Copy every line of the data from the line containing "Task: Expand the Documento dropdown field" through the line containing "pyautogui.click(x=72, y=20)", and scale each coordinate by 1.25, rounding to whole numbers with halves rounded up. Leave all other text in these lines unchanged.
⟨
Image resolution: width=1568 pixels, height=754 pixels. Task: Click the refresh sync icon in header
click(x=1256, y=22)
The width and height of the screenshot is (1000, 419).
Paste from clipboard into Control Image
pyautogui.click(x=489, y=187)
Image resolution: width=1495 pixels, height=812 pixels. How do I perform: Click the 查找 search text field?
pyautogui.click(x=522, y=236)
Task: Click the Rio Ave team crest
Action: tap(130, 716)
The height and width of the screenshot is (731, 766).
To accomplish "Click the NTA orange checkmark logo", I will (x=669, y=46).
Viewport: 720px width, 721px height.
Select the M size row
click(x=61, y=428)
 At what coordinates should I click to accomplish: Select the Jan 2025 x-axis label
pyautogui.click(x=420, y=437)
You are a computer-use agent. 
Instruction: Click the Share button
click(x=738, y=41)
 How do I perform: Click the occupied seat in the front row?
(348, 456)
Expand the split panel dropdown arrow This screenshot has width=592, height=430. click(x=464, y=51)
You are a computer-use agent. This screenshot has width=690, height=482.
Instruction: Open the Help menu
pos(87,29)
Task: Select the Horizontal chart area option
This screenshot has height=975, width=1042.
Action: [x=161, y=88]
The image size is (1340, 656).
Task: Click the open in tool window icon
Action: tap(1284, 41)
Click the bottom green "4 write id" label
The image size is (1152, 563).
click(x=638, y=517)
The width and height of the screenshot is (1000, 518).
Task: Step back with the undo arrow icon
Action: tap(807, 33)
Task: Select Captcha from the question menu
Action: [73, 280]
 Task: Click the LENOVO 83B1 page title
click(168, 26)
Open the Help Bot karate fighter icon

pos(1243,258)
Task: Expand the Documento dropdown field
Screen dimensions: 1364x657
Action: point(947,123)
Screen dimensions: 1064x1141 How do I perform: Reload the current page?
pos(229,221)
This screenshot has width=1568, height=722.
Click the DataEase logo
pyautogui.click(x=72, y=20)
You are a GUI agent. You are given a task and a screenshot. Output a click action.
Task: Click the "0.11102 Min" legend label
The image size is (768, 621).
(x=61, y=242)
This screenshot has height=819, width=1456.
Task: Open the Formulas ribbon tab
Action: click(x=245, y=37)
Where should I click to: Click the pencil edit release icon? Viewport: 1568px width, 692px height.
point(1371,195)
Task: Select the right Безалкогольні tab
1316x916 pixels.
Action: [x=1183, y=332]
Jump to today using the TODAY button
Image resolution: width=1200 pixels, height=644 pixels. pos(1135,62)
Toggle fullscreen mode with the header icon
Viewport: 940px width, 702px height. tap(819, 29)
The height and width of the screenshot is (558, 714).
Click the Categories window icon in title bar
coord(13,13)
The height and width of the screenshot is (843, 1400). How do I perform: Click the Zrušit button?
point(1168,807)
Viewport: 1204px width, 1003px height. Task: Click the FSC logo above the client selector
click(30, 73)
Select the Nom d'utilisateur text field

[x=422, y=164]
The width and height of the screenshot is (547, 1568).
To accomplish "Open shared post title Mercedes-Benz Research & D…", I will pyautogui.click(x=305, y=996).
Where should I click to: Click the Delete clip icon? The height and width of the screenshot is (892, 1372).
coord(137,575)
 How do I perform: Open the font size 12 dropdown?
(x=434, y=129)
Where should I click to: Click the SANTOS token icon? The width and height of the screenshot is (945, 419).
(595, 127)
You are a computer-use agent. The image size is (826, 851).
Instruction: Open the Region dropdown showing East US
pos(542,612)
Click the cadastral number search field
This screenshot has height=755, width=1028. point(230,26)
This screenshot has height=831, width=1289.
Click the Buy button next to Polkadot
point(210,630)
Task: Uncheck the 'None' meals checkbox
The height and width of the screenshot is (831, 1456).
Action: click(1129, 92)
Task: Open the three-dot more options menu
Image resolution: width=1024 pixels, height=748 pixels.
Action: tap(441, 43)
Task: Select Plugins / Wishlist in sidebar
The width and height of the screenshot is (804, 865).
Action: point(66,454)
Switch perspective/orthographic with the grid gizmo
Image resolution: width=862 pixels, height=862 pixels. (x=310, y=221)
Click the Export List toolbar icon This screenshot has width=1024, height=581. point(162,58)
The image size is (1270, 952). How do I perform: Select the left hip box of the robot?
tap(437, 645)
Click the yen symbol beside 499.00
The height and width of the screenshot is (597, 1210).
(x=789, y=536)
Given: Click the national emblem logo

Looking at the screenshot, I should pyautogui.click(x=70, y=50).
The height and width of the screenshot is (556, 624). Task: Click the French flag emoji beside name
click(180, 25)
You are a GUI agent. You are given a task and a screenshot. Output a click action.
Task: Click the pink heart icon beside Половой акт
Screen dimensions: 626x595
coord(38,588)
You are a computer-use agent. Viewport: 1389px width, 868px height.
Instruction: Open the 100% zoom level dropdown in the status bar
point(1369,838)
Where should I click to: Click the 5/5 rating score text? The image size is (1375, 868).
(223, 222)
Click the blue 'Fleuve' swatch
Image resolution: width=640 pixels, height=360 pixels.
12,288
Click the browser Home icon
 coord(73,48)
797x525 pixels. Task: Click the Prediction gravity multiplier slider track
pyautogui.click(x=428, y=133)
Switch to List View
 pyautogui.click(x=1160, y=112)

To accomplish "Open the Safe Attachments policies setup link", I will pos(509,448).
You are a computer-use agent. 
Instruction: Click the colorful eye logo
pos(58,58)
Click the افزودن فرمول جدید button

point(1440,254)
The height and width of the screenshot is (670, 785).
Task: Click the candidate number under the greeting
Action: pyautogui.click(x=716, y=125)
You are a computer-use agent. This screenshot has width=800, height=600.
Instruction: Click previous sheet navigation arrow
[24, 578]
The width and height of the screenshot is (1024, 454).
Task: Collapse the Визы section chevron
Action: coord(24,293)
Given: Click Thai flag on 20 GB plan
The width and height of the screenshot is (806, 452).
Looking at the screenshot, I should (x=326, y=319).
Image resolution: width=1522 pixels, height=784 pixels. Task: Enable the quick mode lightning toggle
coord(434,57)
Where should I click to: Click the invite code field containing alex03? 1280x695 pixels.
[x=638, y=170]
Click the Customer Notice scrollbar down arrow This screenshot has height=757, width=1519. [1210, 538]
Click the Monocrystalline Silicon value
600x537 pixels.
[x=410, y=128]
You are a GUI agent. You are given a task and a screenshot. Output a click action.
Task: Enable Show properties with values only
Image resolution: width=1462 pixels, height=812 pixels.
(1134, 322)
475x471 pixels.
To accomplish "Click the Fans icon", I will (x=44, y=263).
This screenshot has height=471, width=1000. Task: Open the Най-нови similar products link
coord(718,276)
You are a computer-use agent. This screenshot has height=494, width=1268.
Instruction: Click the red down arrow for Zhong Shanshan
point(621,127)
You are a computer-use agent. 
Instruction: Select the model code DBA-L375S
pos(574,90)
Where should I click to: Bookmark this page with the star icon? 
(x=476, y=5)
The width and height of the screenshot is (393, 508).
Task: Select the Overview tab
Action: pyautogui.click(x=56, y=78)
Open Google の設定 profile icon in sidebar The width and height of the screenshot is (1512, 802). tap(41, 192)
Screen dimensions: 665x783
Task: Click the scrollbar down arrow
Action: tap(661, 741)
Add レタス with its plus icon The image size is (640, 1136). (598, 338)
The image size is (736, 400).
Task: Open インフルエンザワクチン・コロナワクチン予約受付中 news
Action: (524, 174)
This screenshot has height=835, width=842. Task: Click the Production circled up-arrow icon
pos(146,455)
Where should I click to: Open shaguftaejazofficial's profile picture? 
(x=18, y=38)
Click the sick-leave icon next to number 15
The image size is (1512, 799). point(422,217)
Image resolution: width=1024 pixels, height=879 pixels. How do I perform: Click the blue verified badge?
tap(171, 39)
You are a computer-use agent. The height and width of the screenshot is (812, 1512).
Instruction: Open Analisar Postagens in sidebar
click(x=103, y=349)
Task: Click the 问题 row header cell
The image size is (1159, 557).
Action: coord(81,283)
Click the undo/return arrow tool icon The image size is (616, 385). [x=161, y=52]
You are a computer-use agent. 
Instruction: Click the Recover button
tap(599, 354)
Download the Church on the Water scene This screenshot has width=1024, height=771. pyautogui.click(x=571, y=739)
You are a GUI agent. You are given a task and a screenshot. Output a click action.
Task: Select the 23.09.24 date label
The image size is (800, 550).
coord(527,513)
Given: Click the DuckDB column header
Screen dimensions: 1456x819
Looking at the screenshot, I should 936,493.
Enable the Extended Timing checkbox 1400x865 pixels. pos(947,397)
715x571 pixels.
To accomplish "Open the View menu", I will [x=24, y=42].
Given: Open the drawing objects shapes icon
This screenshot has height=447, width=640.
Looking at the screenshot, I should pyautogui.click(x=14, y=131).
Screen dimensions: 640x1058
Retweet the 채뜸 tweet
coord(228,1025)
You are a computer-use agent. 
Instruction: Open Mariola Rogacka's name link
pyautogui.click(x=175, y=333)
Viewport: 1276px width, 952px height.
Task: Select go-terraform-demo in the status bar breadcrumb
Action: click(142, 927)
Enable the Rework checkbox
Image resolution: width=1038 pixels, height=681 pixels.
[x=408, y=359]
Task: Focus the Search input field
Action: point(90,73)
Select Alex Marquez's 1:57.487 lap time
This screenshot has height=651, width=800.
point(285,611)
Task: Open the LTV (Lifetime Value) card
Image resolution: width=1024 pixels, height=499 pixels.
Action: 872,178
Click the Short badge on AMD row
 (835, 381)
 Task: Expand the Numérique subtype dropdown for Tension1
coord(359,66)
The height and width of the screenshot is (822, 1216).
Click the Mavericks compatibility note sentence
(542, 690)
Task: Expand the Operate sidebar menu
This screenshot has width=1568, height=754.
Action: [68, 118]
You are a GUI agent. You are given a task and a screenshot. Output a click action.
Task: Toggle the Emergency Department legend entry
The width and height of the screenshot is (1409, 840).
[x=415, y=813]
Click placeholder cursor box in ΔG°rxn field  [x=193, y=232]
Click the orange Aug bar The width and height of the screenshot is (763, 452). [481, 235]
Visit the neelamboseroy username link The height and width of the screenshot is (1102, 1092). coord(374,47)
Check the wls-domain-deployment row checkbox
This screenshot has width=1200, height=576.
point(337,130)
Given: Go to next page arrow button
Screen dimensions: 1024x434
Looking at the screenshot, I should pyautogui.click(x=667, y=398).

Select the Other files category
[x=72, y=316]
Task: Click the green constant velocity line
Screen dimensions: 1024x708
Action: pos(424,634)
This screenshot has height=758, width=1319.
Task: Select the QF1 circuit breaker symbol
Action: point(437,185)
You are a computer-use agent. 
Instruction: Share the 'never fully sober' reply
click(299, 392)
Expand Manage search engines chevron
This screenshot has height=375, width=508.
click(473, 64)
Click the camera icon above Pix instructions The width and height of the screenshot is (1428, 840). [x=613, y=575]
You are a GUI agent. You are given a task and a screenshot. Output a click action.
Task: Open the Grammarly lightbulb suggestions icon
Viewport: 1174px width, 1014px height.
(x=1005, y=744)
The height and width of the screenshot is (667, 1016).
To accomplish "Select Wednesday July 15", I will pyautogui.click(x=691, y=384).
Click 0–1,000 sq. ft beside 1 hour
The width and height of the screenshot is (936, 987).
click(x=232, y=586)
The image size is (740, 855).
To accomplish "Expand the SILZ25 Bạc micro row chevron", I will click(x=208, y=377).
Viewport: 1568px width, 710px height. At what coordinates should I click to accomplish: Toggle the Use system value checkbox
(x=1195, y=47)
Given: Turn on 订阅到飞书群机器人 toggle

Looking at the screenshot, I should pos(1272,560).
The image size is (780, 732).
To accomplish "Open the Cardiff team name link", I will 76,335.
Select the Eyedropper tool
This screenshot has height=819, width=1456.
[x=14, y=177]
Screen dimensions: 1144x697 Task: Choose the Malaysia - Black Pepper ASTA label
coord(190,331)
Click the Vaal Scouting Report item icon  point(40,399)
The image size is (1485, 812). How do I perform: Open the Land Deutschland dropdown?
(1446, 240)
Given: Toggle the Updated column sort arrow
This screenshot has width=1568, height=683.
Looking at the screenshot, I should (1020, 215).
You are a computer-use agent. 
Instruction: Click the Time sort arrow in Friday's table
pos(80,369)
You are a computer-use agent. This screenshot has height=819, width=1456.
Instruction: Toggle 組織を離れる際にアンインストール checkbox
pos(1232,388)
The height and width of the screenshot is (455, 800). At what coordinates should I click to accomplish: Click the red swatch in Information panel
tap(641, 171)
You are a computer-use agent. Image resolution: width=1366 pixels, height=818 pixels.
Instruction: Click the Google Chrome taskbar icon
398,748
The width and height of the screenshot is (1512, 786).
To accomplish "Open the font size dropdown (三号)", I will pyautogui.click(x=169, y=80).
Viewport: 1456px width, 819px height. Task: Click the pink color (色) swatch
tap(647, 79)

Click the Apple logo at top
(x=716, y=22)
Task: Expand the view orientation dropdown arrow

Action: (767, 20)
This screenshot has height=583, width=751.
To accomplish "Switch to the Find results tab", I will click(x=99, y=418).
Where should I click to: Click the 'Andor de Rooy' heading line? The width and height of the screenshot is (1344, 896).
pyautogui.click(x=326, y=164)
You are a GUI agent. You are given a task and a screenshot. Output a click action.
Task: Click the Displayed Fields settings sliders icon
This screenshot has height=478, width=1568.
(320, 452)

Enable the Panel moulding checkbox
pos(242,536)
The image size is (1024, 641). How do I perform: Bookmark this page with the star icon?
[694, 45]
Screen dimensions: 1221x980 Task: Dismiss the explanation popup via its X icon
⟩
--- The reply ---
Task: Expand the Documento dropdown field
Screen dimensions: 1364x657
Action: point(1184,154)
Screen dimensions: 1064x1141 How do I perform: Reload the current page?
pos(286,276)
This screenshot has width=1568, height=722.
Click the DataEase logo
pyautogui.click(x=90, y=25)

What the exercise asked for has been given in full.